Written problem 1
Please extract from the Brattonsville text the part that opens with the words containing "The Brattonsville Historic" and closes with "Places in 1971.", copying it word for word.
Written problem 2
Continue the text about the Brattonsville Historic District from where it stops.

Reading text
######
The Brattonsville Historic District is a historic district and unincorporated community in York County, South Carolina. It includes three homes built between 1776 and 1855 by the Brattons, a prominent family of York County. It was named to the National Register of Historic Places in 1971.

Contributing properties
The Revolutionary House, built in 1776 by Colonel William Bratton (who fought in the Revolutionary War), was originally a one-room log house with a small porch. Later additions were added to the original structure, and clapboard siding was placed over the original logs.

The Homestead, Brattonsville's second house built about 1830 as the home of Dr. John S. Bratton, was significant as the center of an 8500-acre plantation. This 12-room, 2⅛-story antebellum mansion is an example of Greek Revival residential architecture. The interior features Adam mantels, exquisite dadoes, and a carved staircase.

The Brick House, built in 1855, has a two-story brick façade with end chimneys, a two-tiered portico, stucco-over-brick columns, and a two-story wooden wing at back; it was originally a private boarding school for girls.
######
Dataset excerpts
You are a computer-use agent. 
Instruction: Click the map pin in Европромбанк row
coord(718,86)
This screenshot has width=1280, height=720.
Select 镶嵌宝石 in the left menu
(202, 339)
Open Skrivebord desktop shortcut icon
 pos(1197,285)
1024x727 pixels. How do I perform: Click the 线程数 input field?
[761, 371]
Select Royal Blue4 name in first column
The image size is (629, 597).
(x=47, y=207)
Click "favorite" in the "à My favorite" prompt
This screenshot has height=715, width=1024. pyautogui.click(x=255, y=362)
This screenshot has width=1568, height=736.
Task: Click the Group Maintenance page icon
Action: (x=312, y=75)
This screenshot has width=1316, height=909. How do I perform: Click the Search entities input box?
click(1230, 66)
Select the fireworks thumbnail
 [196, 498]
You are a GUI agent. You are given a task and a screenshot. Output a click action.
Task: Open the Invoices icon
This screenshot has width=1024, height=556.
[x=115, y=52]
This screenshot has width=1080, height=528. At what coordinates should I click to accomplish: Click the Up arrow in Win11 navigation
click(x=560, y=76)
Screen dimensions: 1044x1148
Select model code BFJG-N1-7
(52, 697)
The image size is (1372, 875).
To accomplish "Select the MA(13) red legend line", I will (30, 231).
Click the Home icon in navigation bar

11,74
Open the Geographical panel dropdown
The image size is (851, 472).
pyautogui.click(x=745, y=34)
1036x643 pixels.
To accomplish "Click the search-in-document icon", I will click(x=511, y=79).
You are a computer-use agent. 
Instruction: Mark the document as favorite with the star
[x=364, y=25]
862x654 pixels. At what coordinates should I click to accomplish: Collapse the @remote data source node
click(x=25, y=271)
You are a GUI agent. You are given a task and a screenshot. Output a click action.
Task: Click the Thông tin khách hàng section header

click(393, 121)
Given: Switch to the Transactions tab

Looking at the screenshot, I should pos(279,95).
######
Exercise response 1
The Brattonsville Historic District is a historic district and unincorporated community in York County, South Carolina. It includes three homes built between 1776 and 1855 by the Brattons, a prominent family of York County. It was named to the National Register of Historic Places in 1971.

Exercise response 2
The district was listed on the National Register of Historic Places on August 19, 1971. In 1997, the district's boundary was increased to comprise 6760 acres, 24 buildings, 12 structures, and 1 object.

Historic Brattonsville
Historic Brattonsville is the  portion of the Brattonsville Historic District that is owned by the York County Culture and Heritage Commission and Dr. Rufus Bratton, and operates as an open-air museum. Buildings include Hightower Hall, The Homestead, and the McConnell House (moved to the site in 1983).

In Popular Culture 
The Brattonsville Historic District served as the location for several scenes in the 2000 Revolutionary War epic film The Patriot. Portions of the Homestead House, including its east façade and porch, were used in scenes depicting Charlotte Selton's (played by Joely Richardson) rural plantation. The Continental Encampment, interior scenes of the Howard family's home, and the plantation at Camden were also filmed on site.

Notable residents
J. Rufus Bratton, physician and inspiration for the main character in The Clansman and The Birth of a Nation

References

Notes

Further reading 
Scoggins, Michael C. York County Culture and Heritage Commission (2014). A Brief History of Historic Brattonsville. OCLC 1249566232.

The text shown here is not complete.